**WHAT IS ASKED**
Update the lines between the one holding "Click the Top 100 column info icon" and the one holding "1568x757 pixels.", inclusive, by putting "header" in place of "column" and leaving everything else the same. Return only those lines.

* Begin DATA EXTRACT *

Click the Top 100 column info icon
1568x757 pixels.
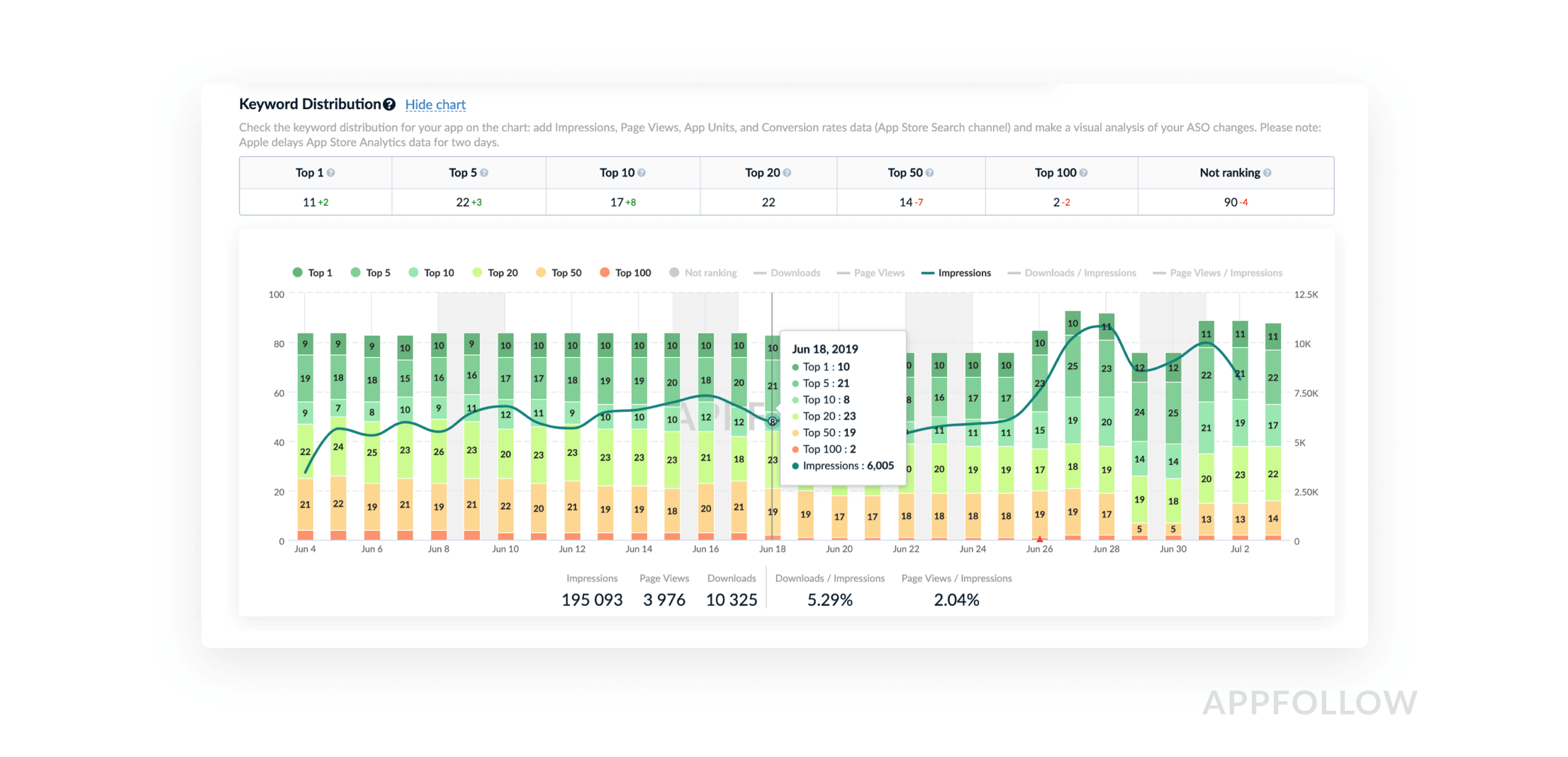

* End DATA EXTRACT *
* Begin DATA EXTRACT *

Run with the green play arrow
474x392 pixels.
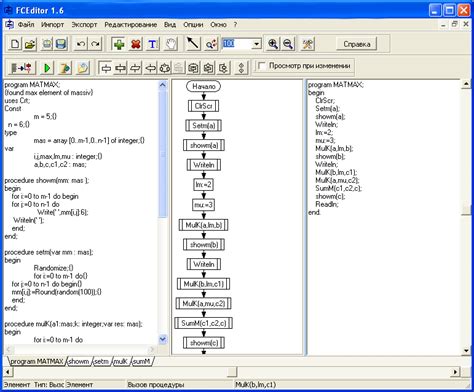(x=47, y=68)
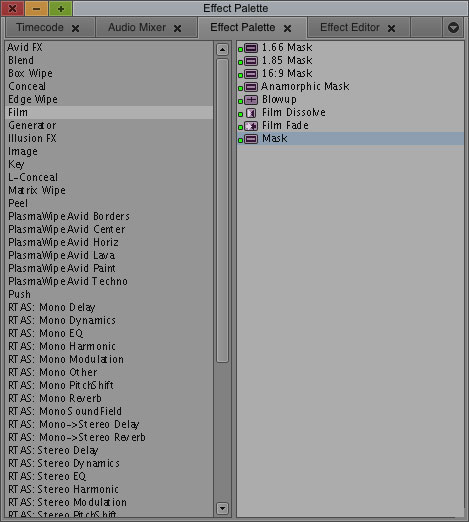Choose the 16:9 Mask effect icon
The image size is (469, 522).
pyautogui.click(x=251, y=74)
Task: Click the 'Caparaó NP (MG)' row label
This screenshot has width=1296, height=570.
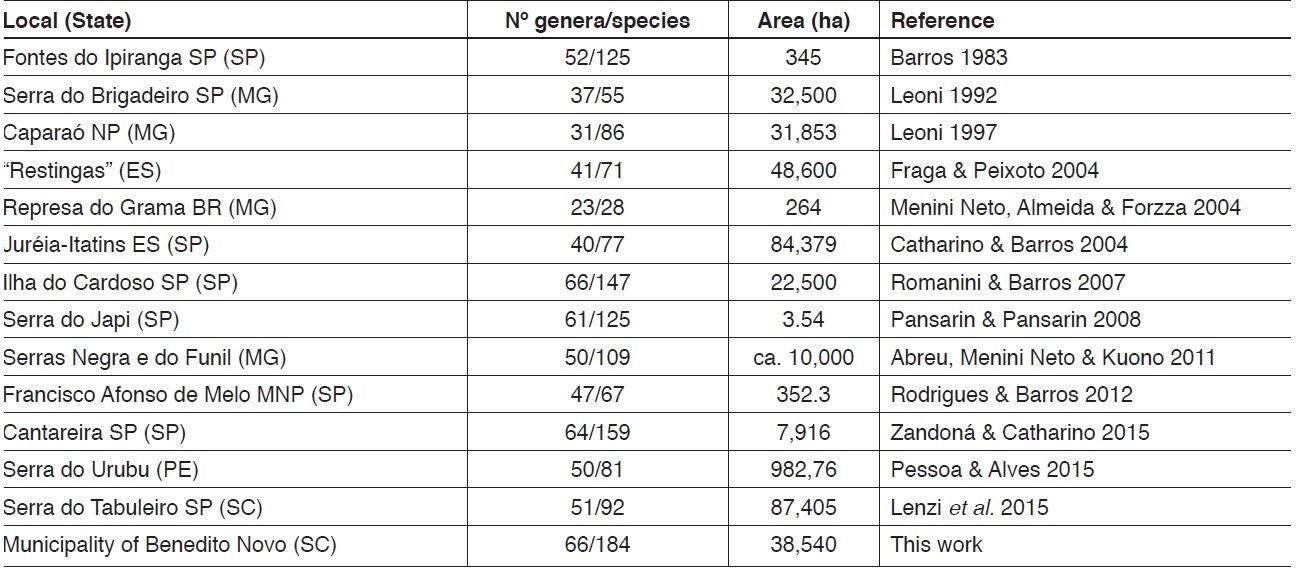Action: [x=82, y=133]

* End DATA EXTRACT *

**TASK SOLUTION**
Click the Top 100 header info icon
1568x757 pixels.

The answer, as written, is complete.